A Union of Concerned Scientists (UCS) staff analysis of climate coverage on three major cable networks finds the liberal-leaning MSNBC coverage to be most accurate, CNN’s coverage too tainted by too many debates over what UCS considers “settled science,” and Fox News Channel’s coverage to most frequently be inaccurate.
Those findings in themselves are unlikely to surprise many in the policy community given UCS’s delicate balance between being a science organization and being an advocacy interest with a strong commitment both to the so-called “consensus” science on climate and to effective mitigation and adaptation strategies.
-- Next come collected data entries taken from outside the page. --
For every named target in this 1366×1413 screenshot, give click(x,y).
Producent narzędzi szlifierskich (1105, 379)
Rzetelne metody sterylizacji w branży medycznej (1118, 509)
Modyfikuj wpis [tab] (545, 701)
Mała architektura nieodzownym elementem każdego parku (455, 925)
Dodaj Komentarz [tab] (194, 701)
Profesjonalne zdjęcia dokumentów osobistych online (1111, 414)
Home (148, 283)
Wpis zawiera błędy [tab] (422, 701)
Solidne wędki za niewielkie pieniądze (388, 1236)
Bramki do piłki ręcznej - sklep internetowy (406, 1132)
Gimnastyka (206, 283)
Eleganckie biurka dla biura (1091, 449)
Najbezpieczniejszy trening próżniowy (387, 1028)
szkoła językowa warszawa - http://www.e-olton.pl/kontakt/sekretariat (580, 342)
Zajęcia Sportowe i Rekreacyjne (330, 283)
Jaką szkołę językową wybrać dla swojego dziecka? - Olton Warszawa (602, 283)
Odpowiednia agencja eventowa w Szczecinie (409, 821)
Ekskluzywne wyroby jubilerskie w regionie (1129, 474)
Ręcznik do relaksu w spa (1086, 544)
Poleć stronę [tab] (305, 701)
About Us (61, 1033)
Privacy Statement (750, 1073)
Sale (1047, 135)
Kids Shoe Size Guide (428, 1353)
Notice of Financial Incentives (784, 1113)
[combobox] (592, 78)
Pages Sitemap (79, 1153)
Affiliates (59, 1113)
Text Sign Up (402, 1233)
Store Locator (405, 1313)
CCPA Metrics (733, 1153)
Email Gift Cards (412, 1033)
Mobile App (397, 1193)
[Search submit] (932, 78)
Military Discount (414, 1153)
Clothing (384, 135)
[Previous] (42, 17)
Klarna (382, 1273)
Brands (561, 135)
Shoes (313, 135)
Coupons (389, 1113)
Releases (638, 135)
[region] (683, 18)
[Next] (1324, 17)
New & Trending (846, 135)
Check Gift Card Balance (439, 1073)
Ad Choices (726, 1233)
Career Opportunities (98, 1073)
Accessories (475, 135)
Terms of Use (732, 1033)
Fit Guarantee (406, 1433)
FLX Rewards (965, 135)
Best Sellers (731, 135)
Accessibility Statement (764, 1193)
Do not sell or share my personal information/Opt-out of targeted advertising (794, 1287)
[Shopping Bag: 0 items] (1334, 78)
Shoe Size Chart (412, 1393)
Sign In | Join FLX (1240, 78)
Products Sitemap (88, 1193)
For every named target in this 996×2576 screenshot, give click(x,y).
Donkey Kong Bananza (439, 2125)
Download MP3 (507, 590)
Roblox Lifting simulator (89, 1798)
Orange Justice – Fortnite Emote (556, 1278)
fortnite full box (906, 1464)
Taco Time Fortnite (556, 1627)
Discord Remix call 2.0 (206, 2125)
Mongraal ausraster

But the study provides some findings that may salve or discomfort partisans on all sides of the policy divide.
The 12-page report by UCS communications officer Aaron Huertas, with assistance from program assistant Rachel Kriegsman makes the following points, among others, about each of the three cable news networks’ 2013 coverage of climate change:
- On CNN: The UCS report says 70 percent of CNN’s climate coverage in segments studied in 2013 were “entirely accurate,” with 30 percent “misleading.” Most of CNN’s “misleading coverage stemmed from debates in which participants disputed established science,” it says. Without those segments, CNN would have scored an 86 percent “entirely accurate” rating, according to the report.
- On Fox: The UCS report says Fox’s cumulative 28 percent “entirely accurate” score placed it last among the three. Were it not for 53 percent of its “misleading coverage” coming from one program, “The Five,” the network would have merited a 45 percent accuracy rating, it says. Calling Fox’s climate coverage “the most dismissive” of the three networks, it said “Hosts and guests regularly rejected established climate science as a base from which to argue against climate policies.”
- On MSNBC: The UCS report says the “Lean Forward” MSNBC network hosted no debates about “established science, and no hosts or guests disparaged climate science or scientists.” MSNBC’s “entirely accurate” score was 92 percent, the UCS report says. But it says MSNBC “aired a handful of overstatements in 2013 about the link between climate change and extreme weather,” and did so in some instances “where the evidence does not support such a specific link.” The report also says the network should do more “to hold politicians who reject climate science accountable in more robust ways.”
The UCS report — “Science or Spin? Assessing the Accuracy of Cable News Coverage of Climate Science” — is available online as a pdf.